### [The problem]
Return each line in the records below that includes "computer".

### [Data for analysis]
========

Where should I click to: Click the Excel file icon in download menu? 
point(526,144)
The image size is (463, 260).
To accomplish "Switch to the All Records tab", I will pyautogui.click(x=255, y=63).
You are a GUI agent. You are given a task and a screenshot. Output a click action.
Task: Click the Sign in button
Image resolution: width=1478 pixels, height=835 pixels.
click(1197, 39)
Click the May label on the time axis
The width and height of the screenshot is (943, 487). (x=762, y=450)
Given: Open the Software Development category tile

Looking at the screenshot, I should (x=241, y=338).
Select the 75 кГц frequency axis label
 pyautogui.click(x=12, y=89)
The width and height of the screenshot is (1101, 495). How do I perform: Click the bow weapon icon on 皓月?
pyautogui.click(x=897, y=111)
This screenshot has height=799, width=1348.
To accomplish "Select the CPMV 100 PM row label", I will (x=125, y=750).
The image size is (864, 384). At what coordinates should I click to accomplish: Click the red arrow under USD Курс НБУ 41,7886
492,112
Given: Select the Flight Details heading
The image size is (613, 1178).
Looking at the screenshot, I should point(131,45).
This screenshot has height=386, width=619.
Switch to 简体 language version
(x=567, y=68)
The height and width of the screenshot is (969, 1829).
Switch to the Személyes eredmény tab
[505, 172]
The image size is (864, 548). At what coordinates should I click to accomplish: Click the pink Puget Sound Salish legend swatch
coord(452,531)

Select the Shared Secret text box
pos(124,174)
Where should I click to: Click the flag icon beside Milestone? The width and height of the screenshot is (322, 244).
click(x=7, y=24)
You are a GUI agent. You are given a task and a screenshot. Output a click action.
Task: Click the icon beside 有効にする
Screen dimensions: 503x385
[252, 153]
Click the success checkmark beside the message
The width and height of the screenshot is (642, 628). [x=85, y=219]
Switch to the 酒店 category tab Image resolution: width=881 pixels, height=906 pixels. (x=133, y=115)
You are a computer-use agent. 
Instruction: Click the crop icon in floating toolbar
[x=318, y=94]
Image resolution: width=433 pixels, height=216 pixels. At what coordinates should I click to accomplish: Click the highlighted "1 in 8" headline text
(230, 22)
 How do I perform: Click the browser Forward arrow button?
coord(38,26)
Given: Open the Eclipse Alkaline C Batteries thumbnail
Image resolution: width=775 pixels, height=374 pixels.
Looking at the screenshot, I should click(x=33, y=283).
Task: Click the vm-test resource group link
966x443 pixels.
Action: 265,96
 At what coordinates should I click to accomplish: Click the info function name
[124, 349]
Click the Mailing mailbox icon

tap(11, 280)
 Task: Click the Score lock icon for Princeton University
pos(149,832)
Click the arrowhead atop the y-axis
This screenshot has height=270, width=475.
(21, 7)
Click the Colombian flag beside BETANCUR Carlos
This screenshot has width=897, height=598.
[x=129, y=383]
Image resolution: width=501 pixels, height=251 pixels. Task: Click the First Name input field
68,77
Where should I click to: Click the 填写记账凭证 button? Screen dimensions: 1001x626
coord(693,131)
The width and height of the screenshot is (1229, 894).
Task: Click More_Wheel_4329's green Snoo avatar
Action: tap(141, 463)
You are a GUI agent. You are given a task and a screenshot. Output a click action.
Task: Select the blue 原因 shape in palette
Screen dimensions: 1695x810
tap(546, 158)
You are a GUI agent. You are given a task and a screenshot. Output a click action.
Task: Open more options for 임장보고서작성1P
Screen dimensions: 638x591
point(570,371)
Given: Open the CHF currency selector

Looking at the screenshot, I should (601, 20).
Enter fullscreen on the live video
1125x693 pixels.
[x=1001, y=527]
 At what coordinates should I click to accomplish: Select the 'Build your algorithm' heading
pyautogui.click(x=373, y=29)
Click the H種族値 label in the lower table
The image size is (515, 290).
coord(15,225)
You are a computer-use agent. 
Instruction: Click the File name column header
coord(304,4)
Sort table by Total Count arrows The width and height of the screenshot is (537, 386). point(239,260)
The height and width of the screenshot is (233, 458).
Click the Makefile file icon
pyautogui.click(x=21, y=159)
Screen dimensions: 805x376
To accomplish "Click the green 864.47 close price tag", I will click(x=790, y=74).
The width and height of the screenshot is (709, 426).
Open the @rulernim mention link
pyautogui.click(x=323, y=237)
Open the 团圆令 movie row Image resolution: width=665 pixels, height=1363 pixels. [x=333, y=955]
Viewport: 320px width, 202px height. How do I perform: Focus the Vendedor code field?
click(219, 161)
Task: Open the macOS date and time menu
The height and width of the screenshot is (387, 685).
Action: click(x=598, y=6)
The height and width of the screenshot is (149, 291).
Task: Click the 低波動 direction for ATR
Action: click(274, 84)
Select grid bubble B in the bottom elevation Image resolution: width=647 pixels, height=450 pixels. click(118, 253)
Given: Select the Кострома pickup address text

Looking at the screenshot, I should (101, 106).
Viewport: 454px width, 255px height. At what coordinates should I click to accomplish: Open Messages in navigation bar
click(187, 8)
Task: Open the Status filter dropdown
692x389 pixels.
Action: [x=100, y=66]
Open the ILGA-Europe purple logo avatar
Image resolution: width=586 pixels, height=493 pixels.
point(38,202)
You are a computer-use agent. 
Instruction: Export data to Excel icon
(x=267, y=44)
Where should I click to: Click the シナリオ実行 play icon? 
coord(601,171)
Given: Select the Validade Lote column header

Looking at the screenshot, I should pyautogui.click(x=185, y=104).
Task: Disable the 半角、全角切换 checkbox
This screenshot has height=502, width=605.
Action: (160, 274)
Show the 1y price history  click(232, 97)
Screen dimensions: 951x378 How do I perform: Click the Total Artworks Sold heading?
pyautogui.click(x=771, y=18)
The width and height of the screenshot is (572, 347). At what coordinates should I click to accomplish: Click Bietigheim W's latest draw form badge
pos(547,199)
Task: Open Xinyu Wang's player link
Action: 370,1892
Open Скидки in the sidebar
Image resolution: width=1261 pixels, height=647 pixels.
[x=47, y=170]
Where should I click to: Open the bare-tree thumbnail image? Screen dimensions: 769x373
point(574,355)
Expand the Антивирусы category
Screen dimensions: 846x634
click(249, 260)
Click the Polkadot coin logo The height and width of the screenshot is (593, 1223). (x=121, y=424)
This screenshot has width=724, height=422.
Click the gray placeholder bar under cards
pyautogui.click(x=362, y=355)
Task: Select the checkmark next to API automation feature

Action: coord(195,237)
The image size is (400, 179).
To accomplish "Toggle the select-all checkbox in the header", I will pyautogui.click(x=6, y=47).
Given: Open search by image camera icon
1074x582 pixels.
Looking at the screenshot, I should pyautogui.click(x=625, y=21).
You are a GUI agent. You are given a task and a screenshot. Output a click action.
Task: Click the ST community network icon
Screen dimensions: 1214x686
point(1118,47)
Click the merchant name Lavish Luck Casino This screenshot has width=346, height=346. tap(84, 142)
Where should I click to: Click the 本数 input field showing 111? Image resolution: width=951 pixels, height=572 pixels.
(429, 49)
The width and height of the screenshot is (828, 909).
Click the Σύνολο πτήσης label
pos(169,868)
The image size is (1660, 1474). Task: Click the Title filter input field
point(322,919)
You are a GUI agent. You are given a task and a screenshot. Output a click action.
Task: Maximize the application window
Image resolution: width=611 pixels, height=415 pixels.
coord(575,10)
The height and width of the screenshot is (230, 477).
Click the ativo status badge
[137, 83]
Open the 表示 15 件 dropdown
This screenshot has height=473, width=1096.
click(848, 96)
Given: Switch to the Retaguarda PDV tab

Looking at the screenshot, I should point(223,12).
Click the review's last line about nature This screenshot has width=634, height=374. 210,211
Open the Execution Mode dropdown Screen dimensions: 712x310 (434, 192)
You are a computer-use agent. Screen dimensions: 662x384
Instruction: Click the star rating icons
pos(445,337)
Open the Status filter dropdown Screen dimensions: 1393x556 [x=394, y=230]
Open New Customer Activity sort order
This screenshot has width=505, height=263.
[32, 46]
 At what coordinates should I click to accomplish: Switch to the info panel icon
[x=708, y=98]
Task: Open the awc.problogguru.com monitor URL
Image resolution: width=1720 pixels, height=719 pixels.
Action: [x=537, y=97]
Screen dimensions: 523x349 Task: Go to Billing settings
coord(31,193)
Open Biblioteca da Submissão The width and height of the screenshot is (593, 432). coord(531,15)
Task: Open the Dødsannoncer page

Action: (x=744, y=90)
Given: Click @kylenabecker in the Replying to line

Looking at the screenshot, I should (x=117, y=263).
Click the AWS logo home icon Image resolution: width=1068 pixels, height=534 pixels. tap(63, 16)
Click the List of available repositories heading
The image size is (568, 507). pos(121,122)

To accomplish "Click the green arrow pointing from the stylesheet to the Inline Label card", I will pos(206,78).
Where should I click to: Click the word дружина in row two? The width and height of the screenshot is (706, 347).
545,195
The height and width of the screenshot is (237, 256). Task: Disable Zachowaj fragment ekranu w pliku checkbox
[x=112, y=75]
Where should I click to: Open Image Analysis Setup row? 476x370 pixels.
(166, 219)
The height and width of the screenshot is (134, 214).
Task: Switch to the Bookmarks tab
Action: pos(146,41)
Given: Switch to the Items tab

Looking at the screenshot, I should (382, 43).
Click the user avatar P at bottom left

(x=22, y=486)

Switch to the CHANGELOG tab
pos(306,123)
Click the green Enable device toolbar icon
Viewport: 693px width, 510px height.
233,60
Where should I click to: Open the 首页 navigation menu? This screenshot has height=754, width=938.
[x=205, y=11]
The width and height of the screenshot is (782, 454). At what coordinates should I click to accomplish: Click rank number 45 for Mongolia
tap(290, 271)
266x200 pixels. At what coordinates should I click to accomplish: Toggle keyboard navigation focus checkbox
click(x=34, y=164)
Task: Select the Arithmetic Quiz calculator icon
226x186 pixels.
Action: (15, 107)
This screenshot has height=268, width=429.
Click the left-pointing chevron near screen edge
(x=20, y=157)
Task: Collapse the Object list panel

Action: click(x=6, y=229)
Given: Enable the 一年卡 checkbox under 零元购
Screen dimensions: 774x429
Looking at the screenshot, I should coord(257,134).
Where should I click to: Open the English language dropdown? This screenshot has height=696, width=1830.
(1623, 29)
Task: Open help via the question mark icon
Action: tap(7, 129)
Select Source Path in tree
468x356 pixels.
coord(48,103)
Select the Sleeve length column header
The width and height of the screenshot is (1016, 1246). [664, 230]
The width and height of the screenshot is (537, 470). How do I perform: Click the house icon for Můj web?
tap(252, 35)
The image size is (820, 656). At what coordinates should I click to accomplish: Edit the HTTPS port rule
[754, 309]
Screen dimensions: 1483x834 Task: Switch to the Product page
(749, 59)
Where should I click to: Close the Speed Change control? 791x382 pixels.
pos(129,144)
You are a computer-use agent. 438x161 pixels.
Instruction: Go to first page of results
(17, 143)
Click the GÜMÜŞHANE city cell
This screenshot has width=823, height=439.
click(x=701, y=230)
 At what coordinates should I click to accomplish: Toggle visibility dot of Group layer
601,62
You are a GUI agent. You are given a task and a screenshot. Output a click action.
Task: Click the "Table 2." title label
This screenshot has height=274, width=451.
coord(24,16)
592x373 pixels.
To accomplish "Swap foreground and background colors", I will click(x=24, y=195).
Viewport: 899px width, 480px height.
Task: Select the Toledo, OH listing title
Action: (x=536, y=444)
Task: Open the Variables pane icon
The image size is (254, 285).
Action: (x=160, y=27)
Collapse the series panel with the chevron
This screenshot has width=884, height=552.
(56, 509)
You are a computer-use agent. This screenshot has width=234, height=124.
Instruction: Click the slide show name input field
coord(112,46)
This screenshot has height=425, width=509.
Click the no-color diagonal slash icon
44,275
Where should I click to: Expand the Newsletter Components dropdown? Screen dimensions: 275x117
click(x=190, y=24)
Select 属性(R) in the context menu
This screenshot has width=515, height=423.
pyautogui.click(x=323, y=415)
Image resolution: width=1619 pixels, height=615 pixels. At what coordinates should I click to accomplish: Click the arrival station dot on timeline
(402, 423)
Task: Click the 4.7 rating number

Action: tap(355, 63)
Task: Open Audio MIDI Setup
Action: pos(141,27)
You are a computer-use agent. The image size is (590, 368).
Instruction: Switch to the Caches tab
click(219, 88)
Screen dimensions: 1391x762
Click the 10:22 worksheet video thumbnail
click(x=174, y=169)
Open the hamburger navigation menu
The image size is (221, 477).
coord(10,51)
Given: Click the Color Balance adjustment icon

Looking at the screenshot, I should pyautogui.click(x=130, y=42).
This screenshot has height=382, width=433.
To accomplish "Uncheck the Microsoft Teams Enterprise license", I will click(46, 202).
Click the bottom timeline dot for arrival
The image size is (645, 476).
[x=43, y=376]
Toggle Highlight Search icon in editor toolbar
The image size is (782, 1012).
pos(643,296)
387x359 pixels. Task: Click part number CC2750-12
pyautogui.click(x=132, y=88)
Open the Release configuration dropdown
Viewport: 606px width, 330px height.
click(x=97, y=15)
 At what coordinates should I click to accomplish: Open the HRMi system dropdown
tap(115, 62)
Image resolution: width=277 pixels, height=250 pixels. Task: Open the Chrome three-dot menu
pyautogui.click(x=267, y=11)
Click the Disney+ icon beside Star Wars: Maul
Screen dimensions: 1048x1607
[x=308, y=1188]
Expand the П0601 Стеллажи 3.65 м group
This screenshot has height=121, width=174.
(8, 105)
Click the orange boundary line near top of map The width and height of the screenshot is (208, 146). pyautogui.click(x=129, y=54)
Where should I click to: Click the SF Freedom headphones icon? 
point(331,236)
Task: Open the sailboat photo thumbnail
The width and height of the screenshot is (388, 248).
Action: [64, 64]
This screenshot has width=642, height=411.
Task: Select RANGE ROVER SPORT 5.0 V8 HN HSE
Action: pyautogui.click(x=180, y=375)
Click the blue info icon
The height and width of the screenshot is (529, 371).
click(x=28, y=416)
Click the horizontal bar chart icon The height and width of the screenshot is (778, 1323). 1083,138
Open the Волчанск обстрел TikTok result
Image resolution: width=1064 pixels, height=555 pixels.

========

### [Exercise answer]
You are a computer-use agent. 
You are a computer-use agent. 
You are a computer-use agent. 
You are a computer-use agent. Screen dimensions: 662x384
You are a computer-use agent. 438x161 pixels.
You are a computer-use agent. This screenshot has width=234, height=124.
You are a computer-use agent. The image size is (590, 368).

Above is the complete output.